* [Quoted passage]

** Begin **

I've had my first two rats for about one year and they're great! They always want to be out whenever they see me near their cage or when I come into the room. They follow you around like miniture dogs aswell and groom you.

I did a test the other day; I held the rats while my boyfriend went out the room and when he came back in they didn't react. Then he held them and I went out and came back in; they went nuts wanting to jump on me straight away hehe. I guess they must love me more! :lol: 

Did you get any ratties Canyx??


----------



## A1APassion (Jul 29, 2007)

rats by far bond to humans over any other small prey type mammal (i.e. gerbils, hamsters, guinea pigs, rabbits, sugar gliders, degus, etc)

I say prey type because ferrets are small mammals & they love their human slaves quite a bit too

Skunks tend to bond with humans as well

So with that said... look at the animals dietary needs... omnivores & carnivores obtain a higher intellect than herbivores


----------



## AlienMando (Jan 19, 2008)

A1APassion said:


> I say prey type because ferrets are small mammals & they love their human slaves quite a bit too


Definitely! =)


----------



## amandahoney (May 14, 2007)

of all the smaller animals, i'd say rats, of course, but i'd like to stand up for rabbits as well. they're maybe not as smart as rats, but i've had some really cuddly and playful rabbits (and some completely aloof and awful ones, too) and they can be lovely little pets. they do bond to humans. i rescued an abandoned dutch quite a few years ago, found him wandering alone and scared in the woods. i had to chase him down to catch him, but it was worth it, because i think he knew for the rest of his life who i was and that he was in a much better place.

so in my mind, rabbits occupy a (distant) second place to rats.


----------



## Nicodimus (Jun 23, 2008)

Here are my experiences:

Gerbils: Cute to watch, but most do not enjoy being handled, and try to squirm away. I had one male out of several gerbils that didn't enjoy, but at least tolerated being handled. 

Rabbits: Only had one, and she was not a very rewarding pet. She was always nervous, despite me trying to make her calmer by handling her a lot. She clawed and nipped me on a regular basis,,and I hate to say it, but after a few months of that, I stopped handling her much because no progress was being made. One of my friends' wives that had a male bunny wanted a female too and volunteered to take her. They got divorced right after that, so I never heard how it worked out with my bunny. Hopefully she led a happier life than she did with me. My impression of rabbits as play-with pets is that they aren't really smart enough to form much of a bond with you, but I only had one so perhaps she isn't typical of all pet rabbits.

Rats: Entering my 6th day as the daddy of 2 males, and already had more fun with them than my gerbils and rabbits combined, although I got quite a scare Thursday when one of them decided to climb down inside the sofa. (Got a nice sofa throw yesterday at Wal*mart to stop that!) They are, as others have mentioned, almost like tiny loyal dogs. They enjoy your company and respond to your voice.


----------



## CaptainFlow (May 16, 2007)

I haven't had any of the others, because I got rats as my first pets when I was 7, and have never looked back! But with my experiences with the others as pets of friends... totally lame compared to rats. 

It's just my favorite thing ever to walk into a room if my girls are asleep, say "hello my girls!" and have them instantly wake up and beg to be with me. It's precious, and such extreme love in such a teeny little package.


----------



## Susinko (Apr 29, 2008)

** End **

* [Instruction A]
In the forum thread on pet rats, why does A1APassion limit the claim to "prey type" small mammals? Answer in one to three sentences.
* [Instruction B]
Which small prey-type mammals does A1APassion list in parentheses in the forum thread on pet rats?
* [Instruction C]
Carry on the forum thread about pet rats by writing the post that comes under the last username header.
The listing after this has no connection to the forum thread.

* [Source excerpt]
** Begin **

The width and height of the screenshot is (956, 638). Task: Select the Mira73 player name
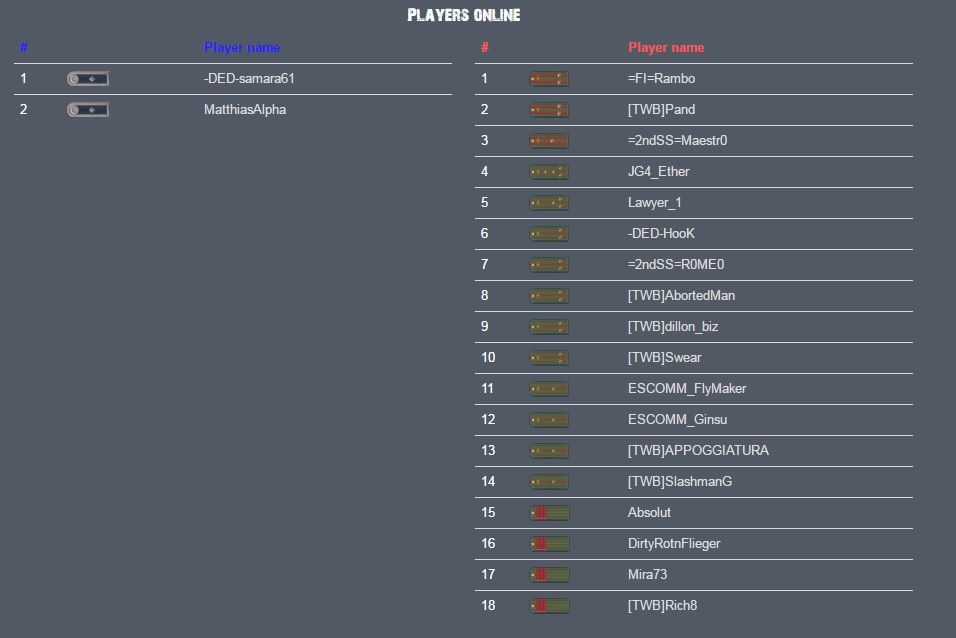647,575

** End **

* [Result A]
Ferrets are small mammals too, and they also love their human owners quite a bit. Saying "prey type" keeps ferrets out of the comparison in which rats bond with humans more than other small mammals do.

* [Result B]
Gerbils, hamsters, guinea pigs, rabbits, sugar gliders, degus

* [Result C]
Which do I favor? That's not fair! A mom can't pick between her children!

I currently keep three different kind of rodents. Rats, mice and gerbils.

I LOVE my rats. My four rats bring me much love and comfort. They are so intelligent and they have so much personalities and love. They are a joy to be around and there is no down side to owning them at all.




Magpie said:


> Then I had my pair of gerbils...
> 
> Lovely little things, intelligent and entertaining, but too 'whizzy' to both really interacting with you. Reluctant to be held, even when well socialised- but they very rarely bite and are real sweethearts if/when they stay still.


You pretty much hit the nail on the head when you said that! I LOVE my gerbils! My first pair were two schimmel brothers and my first introduction to the Wonderful World of Rodents! They were absolutely wonderful and they lived until the very old age of about four. The two I have now, Nocturne and Sparkle, are wonderful little critters! It's hard to really bond with them as they would much rather be on the move and digging in their tank! (Yes, gerbils are kept in tanks as they love and need to dig and four inches of aspen doesn't stay in a barred cage long!)

As a lot of people have mentioned, my mice are more of a "Sit back and watch pet". I love watching my five girls play in their tank with all their toys. (Tank for them to. There isn't a cage with bars close enough to keep two of my more smaller mice from getting out.) They love to pile on to their huge wheel and grab on to the mesh so they can all spin around as the wheel moves! They are such sweet little things!

I've only really owned one hamster. I rescued Catfood from a really bad home. He was an old hamster when I got him and his three level cage was caked in about six months worth of litter, molded food and feces. He had most likely been manhandled by the person's toddler. He just wanted to be left alone. I named him Catfood because of how much my cats liked him! He lived quite a long time. I didn't have a bad experience with him, but I'm not really interested in owning another hamster.


----------



## hipoluvsmud (May 22, 2008)

If anyone has read my very first post in the 'hello' forum, they will know that I had never, ever even thought about having a rat as a pet. My son Ben rescued one, and he has been a part of our family ever since, probably 2 months now.
I have had gerbils, guinea pigs, rabbits, hamsters, and even a bearded dragon! Out of all of these animals, I have to say.....Frank, our rat, wins hands down. He is such good fun! He's intelligent, he is inquisitive, he's very loving.......he spazzes out when he sees Jake, my youngest son. They have thois bond that I've never seen before. 
I don't know if Frank is an extra special rat, or if we could ever find another one like him. I just know that we love Frank, and reading what everyone else says about their rats, they are all loved as much by the people on this forum. So, yeah, it was a biased question, but who cares! Ratties rule!


----------



## triffeh (Jun 3, 2008)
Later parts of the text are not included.